The Disability Law Center





Social Security law requires the Social Security Administration (SSA) to review the disability eligibility of most recipients regularly. Most cases are reviewed every 3 years, but SSA can decide to review a case sooner or later (as little as every 7 years). How often SSA reviews a case depends on many factors, including the type of disability, and the recipient’s age.

SSA notifies recipients when it plans to begin a CDR.. Recipients are asked to fill out forms about medical or other treatment, activities of daily living and any work activity. SSA will request reports from the recipient’s doctors and other treating sources. SSA may also require the recipient to go to a medical evaluation at SSA’s expense. SSA schedules these evaluations when the treating source does not provide the specific information needed or when there is conflicting information. Failure to attend these appointments may result in termination of benefits.

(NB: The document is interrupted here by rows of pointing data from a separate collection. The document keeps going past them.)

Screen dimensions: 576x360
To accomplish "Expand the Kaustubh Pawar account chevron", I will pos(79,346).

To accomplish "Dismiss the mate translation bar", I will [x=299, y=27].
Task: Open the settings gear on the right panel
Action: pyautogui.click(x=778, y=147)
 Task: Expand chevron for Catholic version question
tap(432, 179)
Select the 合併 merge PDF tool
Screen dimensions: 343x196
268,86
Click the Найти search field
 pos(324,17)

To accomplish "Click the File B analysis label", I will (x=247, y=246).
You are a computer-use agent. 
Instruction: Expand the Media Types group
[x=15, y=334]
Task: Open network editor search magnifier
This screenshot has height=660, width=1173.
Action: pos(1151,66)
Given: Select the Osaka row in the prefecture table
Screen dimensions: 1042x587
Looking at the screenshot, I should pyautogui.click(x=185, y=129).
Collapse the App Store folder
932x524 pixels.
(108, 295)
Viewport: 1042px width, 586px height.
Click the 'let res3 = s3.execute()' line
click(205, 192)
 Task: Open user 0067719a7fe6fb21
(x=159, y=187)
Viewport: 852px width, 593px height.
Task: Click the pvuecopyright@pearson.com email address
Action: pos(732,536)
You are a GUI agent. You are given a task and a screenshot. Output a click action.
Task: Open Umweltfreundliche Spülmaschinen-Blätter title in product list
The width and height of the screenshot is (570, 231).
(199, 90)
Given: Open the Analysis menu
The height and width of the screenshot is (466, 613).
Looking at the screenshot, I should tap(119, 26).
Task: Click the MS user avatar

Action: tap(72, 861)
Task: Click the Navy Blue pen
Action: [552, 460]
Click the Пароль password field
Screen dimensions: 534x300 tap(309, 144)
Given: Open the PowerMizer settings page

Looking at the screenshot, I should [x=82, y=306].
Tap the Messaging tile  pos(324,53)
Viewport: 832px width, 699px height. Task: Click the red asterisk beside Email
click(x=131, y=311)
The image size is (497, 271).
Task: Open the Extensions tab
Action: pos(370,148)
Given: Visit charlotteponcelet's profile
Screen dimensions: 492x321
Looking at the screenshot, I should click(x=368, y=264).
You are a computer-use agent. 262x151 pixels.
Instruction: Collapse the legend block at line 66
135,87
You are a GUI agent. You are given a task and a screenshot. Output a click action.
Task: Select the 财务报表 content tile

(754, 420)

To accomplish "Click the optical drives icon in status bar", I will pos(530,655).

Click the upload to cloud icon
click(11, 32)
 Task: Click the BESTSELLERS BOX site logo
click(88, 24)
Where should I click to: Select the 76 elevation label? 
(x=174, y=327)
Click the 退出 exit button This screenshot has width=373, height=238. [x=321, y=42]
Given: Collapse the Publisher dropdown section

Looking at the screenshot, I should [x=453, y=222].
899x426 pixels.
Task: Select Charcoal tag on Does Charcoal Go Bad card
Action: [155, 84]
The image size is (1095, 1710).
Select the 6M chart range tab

SSA reviews the evidence and decides whether there has been any medical improvement in the medical problems that were present the last time SSA decided the recipient was "disabled." If there has been no medical improvement, benefits will continue. If there has been medical improvement, then SSA must do a complete, current disability determination considering all the recipient’s medical problems - both the old and the new. If SSA decides that the recipient is still disabled considering all his or her medical problems, benefits will continue. If however, SSA decides that the recipient is no longer disabled, SSA will send a termination notice. (So far only about 20% of CDRs have resulted in termination notices.)

Recipients receiving termination notices have important rights to appeal and request benefits pending appeal. Recipients have 60 days from the date they receive the notice to file an appeal BUT those who appeal within 10 days can request that their benefits continue pending the decision on the appeal. The first appeal is called Reconsideration and it includes a hearing. Many who appeal and attend these hearings win. If a termination is upheld at Reconsideration, the recipient again has 60 days to file the next appeal. Again, if the appeal is filed within 10 days, the recipient can request that benefits continue pending the next appeal decision. This second appeal is a request for a hearing before an Administrative Law Judge (ALJ). Over 50% of those who appeal and attend this hearing win. After the ALJ appeal, there are further appeal rights but no further right to continued benefits pending appeal.

Continued benefits will be considered an overpayment if the recipient ultimately does not win on appeal. However, the recipient can request a waiver of overpayment. If the recipient filed the appeal in good faith, cooperated with the appeal, and cannot afford to repay the overpayment, the request for waiver should be granted by SSA.